The end users also see benefits in that their packages download quicker. I'd be honestly pretty disappointed in any major distro that doesn't start implementing a binary diff solution around this.

wait a minute

[six]

announced a new compression technique called Courgette geared towards distributing really small updates

I just RTFA, this has nothing to do with a compression technique.

What they developed is a technique to make small diffs from *executable binary files* and it doesn't look like it's portable to anything other than x86 because the patch engine has to embed an architecture specific assembler + disasembler.

Bad explanation

[DoofusOfDeath]

Courgette achieves smaller diffs (about 9x in one example)

That's potentially very misleading. I can compress any document, down to a single but, if my compression algorithm is sufficiently tailored to that document.

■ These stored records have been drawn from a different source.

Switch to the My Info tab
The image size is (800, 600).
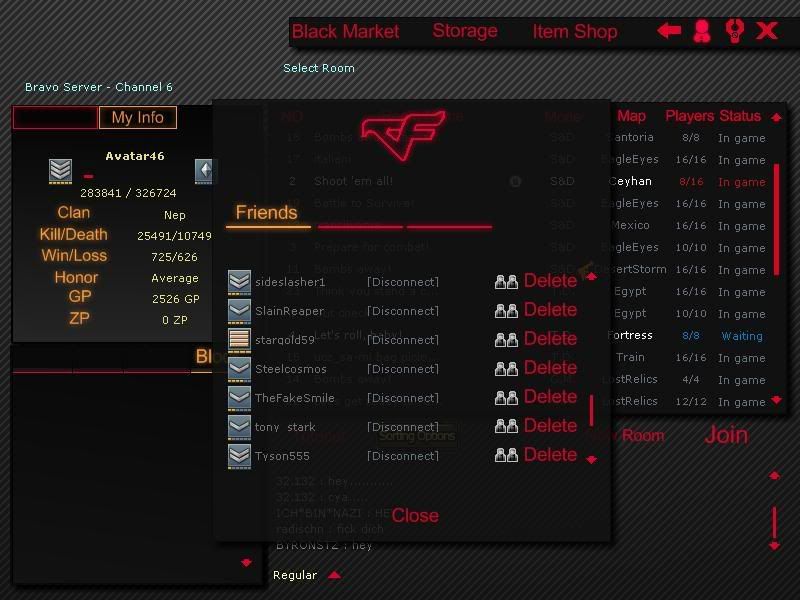[138, 117]

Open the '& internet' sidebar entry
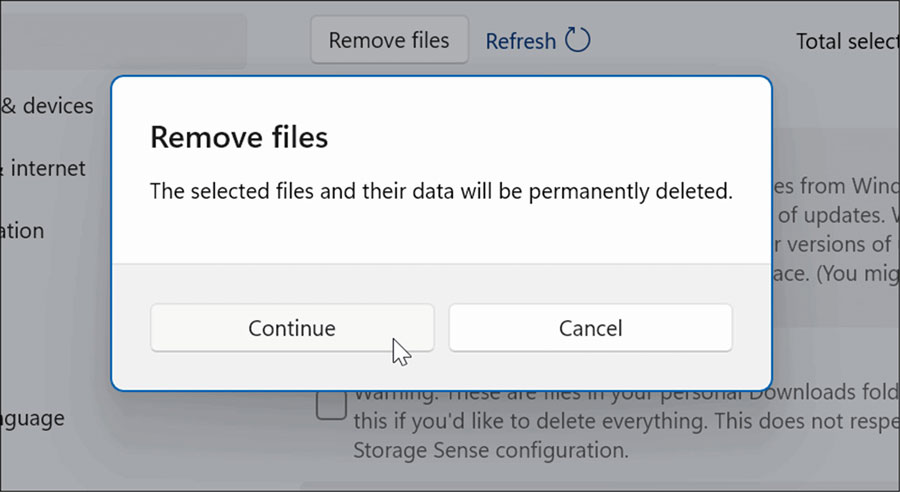pos(43,168)
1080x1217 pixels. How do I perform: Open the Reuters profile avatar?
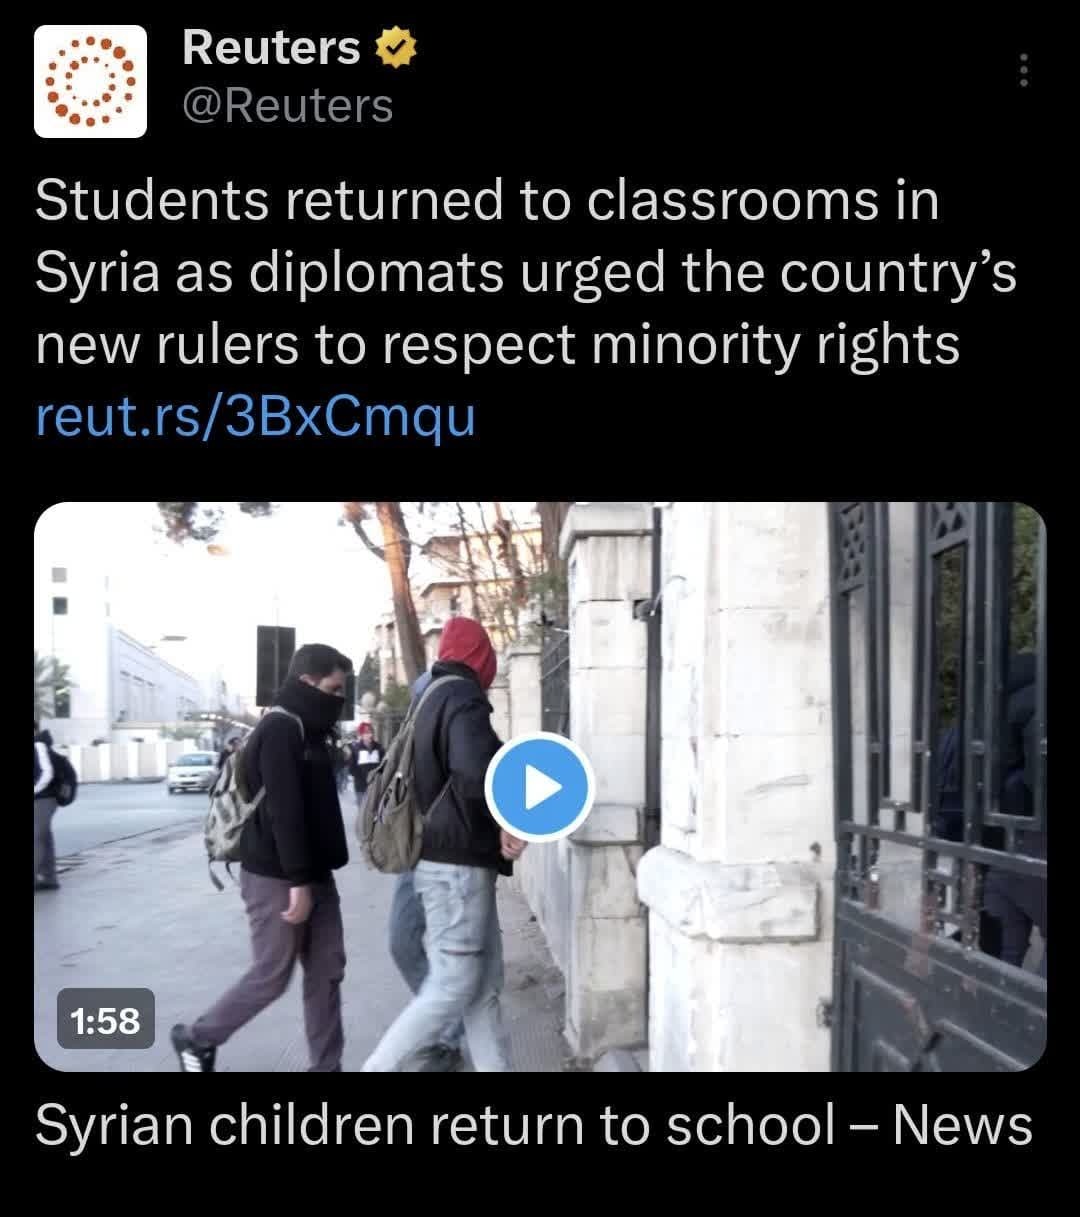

For example:

if (compressed_data[0] == 0):
      return = get_Magna_Carta_text()
else:
      return unzip(compressed_data[1:])

What we need to know is the overall distribution of compression ratios, or at least the average compression ratio, over a large population of documents.

Re:Solving the wrong problem

[Joe+Random]

If the code is so awful that the bandwidth required for security updates is a problem, the product is defective by design.

No one is saying that the bandwidth is a problem. They're just saying that the bandwidth is unnecessary. FSM-forbid that anyone try to optimize something.

Plus, as the article points out, smaller updates mean more people can receive the update per unit-bandwidth, which means faster distribution of security updates when something critical is fixed.

Re:Like many brilliant ideas...

[merreborn]

Like many brilliant ideas... it makes you smack yourself on the head and go "why hasn't everybody been doing this for years?".

Probably because the old solution was:

A) Simple
B) Good enough for most purposes.

Sure, you can shave 80% off your patch filesize... but unless you're as big as google, patch bandwidth probably isn't a major priority -- you've likely got much more important things to dedicate engineering resources to.

You know how they say "Necessity is the mother of invention"? Well, when an invention isn't really necessary for most folks, it tends to show up a little later than it might otherwise have.

Re:Can a layman get an explanation in English?

[PCM2]

But, if the compilers are similar enough to create the same pseudocode/bytecode/ASM, or smart enough to save the source code, and use it for future comparisons, then wouldn't one patch be just as portable as the original source code?

It's a good theory and you're a smart person, but:

1. The compilers probably wouldn't be similar enough. Even developers who use GCC to compile something for Linux usually use Visual Studio to compile the same code for Windows. (The source code for Chrome, for example, shipped as a Visual Studio project.) Mac OS X likes to have everything written in Objective C, so that output would probably be very different.
2. Different operating systems rely on different shared libraries to do the same things. So a function call that opens a file in Linux might not look like a function call to do the same thing on Windows -- it might take a different number of arguments, for example, which means it would look rather different in machine language.

Portability doesn't appear to be Google's primary concern, though. They seem to be keen on the idea of delivering binaries over the wire (real binaries, not bytecode) -- see Google Native Client.